Item coordinate data
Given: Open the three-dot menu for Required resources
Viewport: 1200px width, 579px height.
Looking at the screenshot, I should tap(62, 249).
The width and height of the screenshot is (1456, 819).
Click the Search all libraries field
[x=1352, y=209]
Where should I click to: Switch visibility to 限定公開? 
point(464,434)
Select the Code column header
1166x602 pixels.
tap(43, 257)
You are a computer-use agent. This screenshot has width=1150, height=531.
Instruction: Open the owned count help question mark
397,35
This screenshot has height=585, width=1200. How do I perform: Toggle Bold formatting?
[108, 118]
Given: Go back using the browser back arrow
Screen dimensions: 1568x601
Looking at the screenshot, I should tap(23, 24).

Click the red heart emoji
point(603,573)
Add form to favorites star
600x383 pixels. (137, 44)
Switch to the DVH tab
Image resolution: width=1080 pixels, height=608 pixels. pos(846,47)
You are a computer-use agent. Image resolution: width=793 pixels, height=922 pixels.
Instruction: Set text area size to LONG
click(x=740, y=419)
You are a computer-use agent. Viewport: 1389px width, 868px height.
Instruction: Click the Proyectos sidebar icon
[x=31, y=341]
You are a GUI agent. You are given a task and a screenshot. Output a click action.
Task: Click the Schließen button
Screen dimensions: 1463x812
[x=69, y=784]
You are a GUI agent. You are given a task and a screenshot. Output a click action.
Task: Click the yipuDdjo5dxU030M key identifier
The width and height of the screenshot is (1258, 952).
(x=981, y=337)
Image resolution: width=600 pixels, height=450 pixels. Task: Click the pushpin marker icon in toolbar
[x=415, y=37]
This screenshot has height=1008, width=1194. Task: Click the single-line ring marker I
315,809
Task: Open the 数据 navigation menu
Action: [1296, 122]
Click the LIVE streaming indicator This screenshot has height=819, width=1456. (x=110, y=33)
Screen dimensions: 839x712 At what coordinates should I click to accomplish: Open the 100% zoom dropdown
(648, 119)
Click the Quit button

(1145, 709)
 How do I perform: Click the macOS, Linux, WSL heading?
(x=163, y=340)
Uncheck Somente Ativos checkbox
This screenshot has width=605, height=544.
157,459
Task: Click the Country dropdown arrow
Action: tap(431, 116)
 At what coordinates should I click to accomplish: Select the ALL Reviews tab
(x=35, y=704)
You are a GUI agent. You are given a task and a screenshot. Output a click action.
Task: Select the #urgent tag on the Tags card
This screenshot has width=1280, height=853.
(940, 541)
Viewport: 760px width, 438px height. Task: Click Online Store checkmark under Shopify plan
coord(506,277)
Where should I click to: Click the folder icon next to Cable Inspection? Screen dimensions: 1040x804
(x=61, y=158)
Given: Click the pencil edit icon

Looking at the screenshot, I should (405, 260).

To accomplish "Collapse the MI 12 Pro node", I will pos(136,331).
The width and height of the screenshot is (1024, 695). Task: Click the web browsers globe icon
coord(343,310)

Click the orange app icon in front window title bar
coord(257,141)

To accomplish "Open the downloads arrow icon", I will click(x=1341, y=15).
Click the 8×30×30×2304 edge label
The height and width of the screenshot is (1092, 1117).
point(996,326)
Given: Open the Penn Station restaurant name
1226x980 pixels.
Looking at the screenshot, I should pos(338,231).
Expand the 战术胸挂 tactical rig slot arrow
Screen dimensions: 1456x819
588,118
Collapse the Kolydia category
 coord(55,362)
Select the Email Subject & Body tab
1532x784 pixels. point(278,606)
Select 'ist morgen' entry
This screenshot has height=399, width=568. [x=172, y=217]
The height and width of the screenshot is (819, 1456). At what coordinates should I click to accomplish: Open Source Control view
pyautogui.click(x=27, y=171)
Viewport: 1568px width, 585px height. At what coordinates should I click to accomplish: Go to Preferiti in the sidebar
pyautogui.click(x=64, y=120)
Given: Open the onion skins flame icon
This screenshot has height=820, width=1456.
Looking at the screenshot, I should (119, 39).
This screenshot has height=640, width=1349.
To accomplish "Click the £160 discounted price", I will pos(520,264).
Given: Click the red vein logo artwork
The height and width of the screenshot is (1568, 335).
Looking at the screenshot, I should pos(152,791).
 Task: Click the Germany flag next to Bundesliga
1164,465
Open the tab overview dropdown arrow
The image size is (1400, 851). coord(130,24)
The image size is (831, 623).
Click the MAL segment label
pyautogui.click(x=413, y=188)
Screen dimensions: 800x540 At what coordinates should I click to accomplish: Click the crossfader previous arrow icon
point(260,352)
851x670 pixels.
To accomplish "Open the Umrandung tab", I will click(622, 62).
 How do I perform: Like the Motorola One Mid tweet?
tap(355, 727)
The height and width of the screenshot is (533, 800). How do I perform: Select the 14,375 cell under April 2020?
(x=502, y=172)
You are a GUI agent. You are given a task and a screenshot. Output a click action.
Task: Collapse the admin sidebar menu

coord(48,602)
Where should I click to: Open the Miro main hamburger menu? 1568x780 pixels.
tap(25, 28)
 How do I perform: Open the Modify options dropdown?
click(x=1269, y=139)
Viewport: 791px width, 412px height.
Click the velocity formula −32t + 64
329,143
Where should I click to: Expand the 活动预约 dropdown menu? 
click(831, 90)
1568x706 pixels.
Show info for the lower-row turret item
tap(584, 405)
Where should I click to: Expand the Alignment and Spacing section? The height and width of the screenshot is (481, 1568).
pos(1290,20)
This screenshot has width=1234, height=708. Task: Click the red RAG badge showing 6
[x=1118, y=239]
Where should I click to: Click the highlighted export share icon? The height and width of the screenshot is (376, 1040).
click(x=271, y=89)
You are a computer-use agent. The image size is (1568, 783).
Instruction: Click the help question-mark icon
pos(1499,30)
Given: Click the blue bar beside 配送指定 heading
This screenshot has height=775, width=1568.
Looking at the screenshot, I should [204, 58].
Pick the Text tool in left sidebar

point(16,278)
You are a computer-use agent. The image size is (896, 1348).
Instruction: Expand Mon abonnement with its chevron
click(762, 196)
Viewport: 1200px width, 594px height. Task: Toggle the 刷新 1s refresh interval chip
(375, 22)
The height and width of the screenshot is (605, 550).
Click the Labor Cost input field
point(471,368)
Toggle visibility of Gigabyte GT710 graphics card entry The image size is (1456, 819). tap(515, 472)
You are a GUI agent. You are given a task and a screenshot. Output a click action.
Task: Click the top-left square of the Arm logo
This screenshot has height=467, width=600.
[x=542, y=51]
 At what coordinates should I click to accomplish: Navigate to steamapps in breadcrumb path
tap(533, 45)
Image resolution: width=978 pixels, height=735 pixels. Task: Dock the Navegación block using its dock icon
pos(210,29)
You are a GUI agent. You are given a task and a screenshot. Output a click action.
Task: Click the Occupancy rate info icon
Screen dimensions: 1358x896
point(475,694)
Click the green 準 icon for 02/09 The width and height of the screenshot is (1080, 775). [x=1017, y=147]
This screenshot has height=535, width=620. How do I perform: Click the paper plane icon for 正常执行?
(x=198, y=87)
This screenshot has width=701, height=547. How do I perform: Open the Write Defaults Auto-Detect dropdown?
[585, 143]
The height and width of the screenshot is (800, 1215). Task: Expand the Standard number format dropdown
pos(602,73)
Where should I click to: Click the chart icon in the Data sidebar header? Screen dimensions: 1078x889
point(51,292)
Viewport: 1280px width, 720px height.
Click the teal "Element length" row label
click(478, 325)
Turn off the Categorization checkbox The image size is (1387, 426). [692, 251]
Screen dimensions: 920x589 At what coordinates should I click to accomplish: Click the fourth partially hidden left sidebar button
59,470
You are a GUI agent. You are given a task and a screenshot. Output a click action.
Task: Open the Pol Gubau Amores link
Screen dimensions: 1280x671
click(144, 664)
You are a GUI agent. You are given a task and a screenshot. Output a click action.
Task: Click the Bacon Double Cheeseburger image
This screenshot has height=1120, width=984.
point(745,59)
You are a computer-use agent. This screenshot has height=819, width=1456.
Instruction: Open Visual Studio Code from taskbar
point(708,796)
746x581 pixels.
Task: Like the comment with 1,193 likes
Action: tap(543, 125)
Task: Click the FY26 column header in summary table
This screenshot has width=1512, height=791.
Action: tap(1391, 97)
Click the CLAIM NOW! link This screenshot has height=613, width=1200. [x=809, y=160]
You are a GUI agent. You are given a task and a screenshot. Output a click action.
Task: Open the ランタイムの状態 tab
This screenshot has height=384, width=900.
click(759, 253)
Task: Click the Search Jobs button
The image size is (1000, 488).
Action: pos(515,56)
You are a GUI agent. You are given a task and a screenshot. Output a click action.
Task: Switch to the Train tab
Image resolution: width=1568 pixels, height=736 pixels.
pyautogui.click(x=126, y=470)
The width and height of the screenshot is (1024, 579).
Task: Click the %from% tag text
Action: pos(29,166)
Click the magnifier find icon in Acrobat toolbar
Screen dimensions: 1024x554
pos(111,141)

The problem:
Rewrite the rows from the line containing "Click the LIVE" down through the line containing "(x=163, y=340)", swapping "dropdown" for "menu" and leaving everything else unchanged.

Result of the exercise:
Click the LIVE streaming indicator This screenshot has height=819, width=1456. (x=110, y=33)
Screen dimensions: 839x712 At what coordinates should I click to accomplish: Open the 100% zoom menu
(648, 119)
Click the Quit button

(1145, 709)
 How do I perform: Click the macOS, Linux, WSL heading?
(x=163, y=340)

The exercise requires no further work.